Eine unerwartete Gruppe von Nerven sorgt dafür, dass Querschnittgelähmte nach einer Elektrotherapie wieder laufen können. Das ist das Ergebnis einer Untersuchung an neun mit der epiduralen Elektrostimulation (EES) des Rückenmarks therapierten Gelähmten sowie an ebenso behandelten Mäusen. Wie ein Team um Grégoire Courtine vom Lausanne University Hospital in der Schweiz berichtet, ist eine spezifische Gruppe so genannter Interneuronen für den Erfolg der EES entscheidend. Wenn man diese Zellpopulation vor der Therapie zerstöre, bleibe die EES erfolglos, schreibt die Arbeitsgruppe in ihrer Veröffentlichung in »Nature«. Bemerkenswert sei, dass die beteiligten Interneuronen bei Gesunden nicht an Bewegungen beteiligt sind – sie werden anscheinend zweckentfremdet. Die Fachleute erwarten, dass die Befunde dabei helfen, die epidurale Elektrostimulation weiter zu verbessern.

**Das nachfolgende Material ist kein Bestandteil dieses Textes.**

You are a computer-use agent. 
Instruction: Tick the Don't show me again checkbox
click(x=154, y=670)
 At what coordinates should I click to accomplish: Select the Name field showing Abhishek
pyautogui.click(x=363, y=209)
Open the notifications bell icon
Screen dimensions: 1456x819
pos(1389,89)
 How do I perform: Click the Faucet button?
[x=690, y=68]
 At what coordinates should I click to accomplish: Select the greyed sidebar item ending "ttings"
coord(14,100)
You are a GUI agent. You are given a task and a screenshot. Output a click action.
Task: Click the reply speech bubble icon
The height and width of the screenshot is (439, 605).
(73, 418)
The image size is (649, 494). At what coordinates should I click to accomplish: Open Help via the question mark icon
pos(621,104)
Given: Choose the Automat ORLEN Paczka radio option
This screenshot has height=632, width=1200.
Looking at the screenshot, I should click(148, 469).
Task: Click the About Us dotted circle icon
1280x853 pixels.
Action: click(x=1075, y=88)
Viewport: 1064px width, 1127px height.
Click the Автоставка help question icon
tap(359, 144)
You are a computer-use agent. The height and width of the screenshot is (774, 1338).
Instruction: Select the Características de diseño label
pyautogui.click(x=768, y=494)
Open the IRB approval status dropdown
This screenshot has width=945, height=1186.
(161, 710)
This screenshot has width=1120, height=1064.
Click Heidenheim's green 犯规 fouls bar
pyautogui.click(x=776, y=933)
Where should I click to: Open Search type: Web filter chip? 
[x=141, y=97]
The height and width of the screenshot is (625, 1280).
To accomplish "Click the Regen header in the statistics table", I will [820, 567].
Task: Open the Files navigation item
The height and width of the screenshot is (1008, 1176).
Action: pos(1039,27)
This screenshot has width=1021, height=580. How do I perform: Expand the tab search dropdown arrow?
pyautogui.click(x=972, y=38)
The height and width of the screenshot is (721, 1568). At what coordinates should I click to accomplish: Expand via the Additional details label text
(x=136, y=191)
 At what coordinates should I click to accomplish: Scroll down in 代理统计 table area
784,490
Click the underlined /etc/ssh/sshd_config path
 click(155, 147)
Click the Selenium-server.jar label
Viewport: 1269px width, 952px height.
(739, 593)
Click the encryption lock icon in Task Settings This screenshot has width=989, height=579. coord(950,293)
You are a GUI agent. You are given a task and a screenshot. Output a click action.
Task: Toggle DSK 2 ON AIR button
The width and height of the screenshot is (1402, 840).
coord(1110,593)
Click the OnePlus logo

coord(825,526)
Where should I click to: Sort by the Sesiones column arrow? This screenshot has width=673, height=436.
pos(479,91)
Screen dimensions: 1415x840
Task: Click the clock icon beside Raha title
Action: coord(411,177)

Seit einigen Jahren ist bekannt, dass man Lähmungen durch schwere Rückenmarksverletzungen teilweise rückgängig machen kann, wenn man das Rückenmark unterhalb der Verletzung elektrisch stimuliert. Bei der EES implantiert man einen Elektrostimulator, der die Dorsalwurzeln stimuliert – jene Zuleitungen, die Sinnessignale zum Rückenmark transportieren. Gleichzeitig werden die Gelähmten in ein Tragegestell gehängt, so dass sich ihre Beine bewegen können. In der Schweizer Studie durchliefen die Patientinnen und Patienten ein fünfmonatiges Training, nach dem sie mit einer Gehhilfe wieder eigenständig gehen konnten – vier von ihnen sogar ohne die Elektrostimulation. Bisher war aber völlig unklar, wie diese Heilung im Detail funktioniert.

Um herauszufinden, welche Neuronen daran beteiligt sind, die Funktion der Beine wiederherzustellen, erstellte das Team zuerst einen detaillierten Atlas der Nervenzellen im unteren Rückenmark der Maus. Anschließend bestimmte die Gruppe mit einem Maschinenlern-Algorithmus, welche Neuronen während der EES erhöhte Genaktivität zeigen. Dabei stieß sie auf eine Gruppe von Interneuronen. Diese Zellen gehören normalerweise zu neuronalen Schaltkreisen, die Signale verarbeiten, statt Reize weiterzuleiten. Durch die EES allerdings erhielten sie anscheinend eine neue Funktion und verbanden nun die Nervenzellen der Muskeln mit den Signalen aus dem Gehirn, so dass die Gliedmaßen wieder bewusst angesteuert werden. Bisher ist die Therapie allerdings nur experimentell. In der klinischen Praxis nutzt man die epidurale Elektrostimulation derzeit, um chronische Schmerzen zu behandeln.